> [Prompt] How many lines in the rows below contain the word "using"? Case counts. Reply with the number only.

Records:
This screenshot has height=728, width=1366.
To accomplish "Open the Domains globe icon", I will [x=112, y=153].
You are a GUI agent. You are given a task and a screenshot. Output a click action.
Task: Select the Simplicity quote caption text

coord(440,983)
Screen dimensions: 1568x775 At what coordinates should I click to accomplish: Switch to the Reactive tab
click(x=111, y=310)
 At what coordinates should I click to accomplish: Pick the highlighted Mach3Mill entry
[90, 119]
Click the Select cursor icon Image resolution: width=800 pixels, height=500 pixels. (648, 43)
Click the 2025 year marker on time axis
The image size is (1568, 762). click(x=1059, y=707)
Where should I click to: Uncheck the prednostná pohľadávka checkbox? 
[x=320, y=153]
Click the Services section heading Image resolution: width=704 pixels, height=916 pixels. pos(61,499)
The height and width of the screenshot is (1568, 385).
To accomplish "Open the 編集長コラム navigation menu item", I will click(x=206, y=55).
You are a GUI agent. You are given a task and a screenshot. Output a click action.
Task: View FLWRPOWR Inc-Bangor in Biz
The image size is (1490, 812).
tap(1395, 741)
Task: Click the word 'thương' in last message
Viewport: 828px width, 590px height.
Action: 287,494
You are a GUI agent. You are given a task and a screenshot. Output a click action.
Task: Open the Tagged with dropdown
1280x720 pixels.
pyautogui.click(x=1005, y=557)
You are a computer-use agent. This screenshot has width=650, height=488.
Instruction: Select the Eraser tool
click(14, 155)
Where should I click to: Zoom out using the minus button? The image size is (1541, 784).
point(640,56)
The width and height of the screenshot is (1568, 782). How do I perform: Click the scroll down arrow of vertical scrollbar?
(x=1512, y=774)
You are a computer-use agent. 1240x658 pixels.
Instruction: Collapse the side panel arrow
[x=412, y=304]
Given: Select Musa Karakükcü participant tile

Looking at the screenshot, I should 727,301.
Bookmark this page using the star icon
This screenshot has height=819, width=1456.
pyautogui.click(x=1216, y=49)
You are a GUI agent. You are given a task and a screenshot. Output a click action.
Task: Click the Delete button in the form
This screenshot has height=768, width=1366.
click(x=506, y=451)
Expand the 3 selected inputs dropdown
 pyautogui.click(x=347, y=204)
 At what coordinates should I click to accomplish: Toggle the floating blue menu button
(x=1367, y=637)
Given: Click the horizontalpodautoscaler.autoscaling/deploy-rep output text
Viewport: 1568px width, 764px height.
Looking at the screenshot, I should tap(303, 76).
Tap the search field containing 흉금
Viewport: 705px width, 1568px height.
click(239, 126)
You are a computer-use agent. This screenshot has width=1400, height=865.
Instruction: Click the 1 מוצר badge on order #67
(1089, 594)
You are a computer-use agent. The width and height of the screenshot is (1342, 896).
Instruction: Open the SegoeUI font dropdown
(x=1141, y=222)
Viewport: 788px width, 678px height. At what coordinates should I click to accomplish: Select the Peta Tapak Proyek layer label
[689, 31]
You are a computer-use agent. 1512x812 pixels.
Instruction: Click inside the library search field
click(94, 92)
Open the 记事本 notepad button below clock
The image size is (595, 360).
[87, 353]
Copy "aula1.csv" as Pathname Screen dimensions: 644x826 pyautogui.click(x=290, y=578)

> [Output of the exercise] 2